Catherine Fussinger
Co-présidente
A l’échelle de ma propre trajectoire de vie, je mesure l’ampleur du chemin parcouru en quelques années en termes de droits pour les couples et les familles LGBT. Ma compagne et moi étions ensemble depuis plus de 10 ans au moment de l’entrée en vigueur de la loi sur le partenariat enregistré. Nos deux enfants sont nés en 2010 et 2014, aussi notre aîné a-t-il vu le jour quelques mois avant la création de l’Association faîtière familles arc-en-ciel. Lors de l’élaboration de notre projet parental, c’est surtout grâce à l’exemple d’une amie lesbienne engagée dans un projet de coparentalité avec un homme gay puis à celui d’un couple d’amies ayant opté pour une PMA à l’étranger que nous avons à notre tour osé nous lancer dans la réalisation de ce rêve. Lors de la concrétisation de celui-ci, il a été très précieux pour nous de pouvoir bénéficier des conseils juridiques de la juriste de l’association 360 de Genève afin de nous sentir aussi protégées que possible dans la création de notre « famille hors la loi ». Lors de la naissance de notre premier enfant, nous n’osions pas espérer que nous pourrions toutes deux être ses mères légales avant sa majorité. Grâce à l’incroyable travail accompli en quelques années par notre association et aux divers soutiens obtenus au sein de la société et du monde politique, c’est aujourd’hui possible et je suis infiniment reconnaissante à toutes celles et ceux qui ont œuvré pour cela.

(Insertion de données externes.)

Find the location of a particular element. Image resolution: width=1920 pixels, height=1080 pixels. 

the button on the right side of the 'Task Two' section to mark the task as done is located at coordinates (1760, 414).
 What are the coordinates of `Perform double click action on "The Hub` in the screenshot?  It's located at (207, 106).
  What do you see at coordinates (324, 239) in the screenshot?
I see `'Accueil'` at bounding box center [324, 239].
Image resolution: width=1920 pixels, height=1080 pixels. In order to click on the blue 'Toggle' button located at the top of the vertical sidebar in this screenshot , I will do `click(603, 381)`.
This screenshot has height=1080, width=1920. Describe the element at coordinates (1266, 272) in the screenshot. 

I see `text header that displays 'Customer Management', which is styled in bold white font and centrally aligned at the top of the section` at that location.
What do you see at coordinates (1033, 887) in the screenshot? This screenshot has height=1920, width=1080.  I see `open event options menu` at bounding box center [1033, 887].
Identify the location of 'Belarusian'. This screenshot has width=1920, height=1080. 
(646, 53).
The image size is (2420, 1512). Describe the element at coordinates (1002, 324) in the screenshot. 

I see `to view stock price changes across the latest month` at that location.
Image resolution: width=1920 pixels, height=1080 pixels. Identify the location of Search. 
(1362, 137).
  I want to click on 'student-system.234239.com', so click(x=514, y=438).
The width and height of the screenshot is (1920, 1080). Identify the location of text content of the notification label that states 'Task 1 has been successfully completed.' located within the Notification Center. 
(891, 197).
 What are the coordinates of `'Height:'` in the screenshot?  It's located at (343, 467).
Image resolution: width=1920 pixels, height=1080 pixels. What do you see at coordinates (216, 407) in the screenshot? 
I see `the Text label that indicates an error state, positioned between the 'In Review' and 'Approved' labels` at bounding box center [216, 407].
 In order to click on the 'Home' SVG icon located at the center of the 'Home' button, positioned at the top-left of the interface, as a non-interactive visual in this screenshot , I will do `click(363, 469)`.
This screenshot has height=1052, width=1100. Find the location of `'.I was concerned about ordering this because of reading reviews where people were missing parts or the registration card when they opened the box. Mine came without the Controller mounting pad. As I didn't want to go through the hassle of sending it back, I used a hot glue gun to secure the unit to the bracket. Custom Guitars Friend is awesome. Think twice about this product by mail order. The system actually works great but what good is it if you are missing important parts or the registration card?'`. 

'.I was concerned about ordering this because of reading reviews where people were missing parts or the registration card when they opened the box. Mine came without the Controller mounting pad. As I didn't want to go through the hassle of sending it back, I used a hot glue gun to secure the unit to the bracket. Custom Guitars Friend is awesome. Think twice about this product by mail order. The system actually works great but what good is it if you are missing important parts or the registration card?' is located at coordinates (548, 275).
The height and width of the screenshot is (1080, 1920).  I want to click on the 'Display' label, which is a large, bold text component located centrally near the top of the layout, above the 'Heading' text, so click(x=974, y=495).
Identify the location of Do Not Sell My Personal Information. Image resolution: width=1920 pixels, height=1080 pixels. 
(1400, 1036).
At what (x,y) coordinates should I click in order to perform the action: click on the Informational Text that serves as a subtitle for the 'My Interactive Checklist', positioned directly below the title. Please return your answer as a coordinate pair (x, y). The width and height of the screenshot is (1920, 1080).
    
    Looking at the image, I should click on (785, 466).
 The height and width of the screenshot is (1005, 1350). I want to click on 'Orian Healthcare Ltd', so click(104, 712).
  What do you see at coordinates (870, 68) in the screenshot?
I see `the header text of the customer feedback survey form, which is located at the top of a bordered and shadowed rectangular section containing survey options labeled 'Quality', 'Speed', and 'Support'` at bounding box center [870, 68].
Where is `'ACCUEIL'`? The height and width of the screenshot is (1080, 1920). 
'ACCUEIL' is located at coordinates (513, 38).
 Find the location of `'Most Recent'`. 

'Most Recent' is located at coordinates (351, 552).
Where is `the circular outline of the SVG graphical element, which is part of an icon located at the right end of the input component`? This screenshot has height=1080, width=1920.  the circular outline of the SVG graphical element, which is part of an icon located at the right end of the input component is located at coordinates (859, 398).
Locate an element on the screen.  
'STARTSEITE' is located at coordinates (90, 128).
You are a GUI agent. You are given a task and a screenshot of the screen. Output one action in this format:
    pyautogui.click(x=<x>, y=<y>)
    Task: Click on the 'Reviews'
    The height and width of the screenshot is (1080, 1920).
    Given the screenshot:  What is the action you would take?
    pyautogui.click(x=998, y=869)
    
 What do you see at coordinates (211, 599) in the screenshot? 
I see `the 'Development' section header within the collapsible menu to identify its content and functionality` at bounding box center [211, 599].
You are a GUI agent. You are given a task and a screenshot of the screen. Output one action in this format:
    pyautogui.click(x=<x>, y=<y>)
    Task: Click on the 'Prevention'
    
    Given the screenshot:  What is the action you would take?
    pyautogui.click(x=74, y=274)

Quatre choses motivent aujourd’hui mon engagement au sein de l’Association faîtière familles arc-en-ciel. Premièrement, la nécessité de soutenir celles et ceux qui avaient tant fait jusqu’ici. Aussi, je souhaite que nous soyons toujours plus nombreuses et nombreux à nous impliquer concrètement dans la vie de notre association que ce soit au niveau national, cantonal ou encore autour d’une activité ou d’un projet spécifique. La deuxième source de mon engagement réside dans mon sentiment d’effroi quand j’ai découvert en quoi consistait concrètement la procédure d’adoption de l’enfant du partenaire : alors que je me réjouissais d’accéder enfin à la reconnaissance de notre famille je me trouvais confrontée à quelque chose qui me rappelait l’«Inquisition». Cela m’a amenée à proposer la création d’un « groupe de travail loi » au sein de notre association et j’espère que nos efforts permettent aux familles de s’engager dans cette procédure en se sentant à la fois mieux armées et mieux accueillies. Il est toutefois évident que cette procédure n’est pas la bonne solution juridique pour nos familles, raison pour laquelle il nous faut obtenir au plus vite la double filiation à la naissance. Troisièmement, comme je crois beaucoup aux apports du travail collectif, je trouve très précieux que nous nous mettions ensemble pour élaborer nos expériences singulières et que, sur cette base, nous œuvrions à des changements qui bénéficient à toutes et tous. Il me semble que sur ce plan, le niveau cantonal constitue un bon cadre et je me réjouis de ce que nous avons pu élaborer au niveau vaudois entre 2017 et 2018. Quatrièmement, j’apprécie beaucoup la diversité des projets réalisés par notre association, leur côté concret et directement utile et aussi la qualité et le professionnalisme avec lequel ils sont menés à bien.
Enfin, pour avoir été très engagée au sein du mouvement féministe dans les années 1990, il est clair pour moi que le « personnel est politique » mais aussi qu’il faut œuvrer à des changements politiques et sociétaux pour qu’au niveau personnel chaque famille arc-en-ciel puisse au mieux « vivre sa vie ».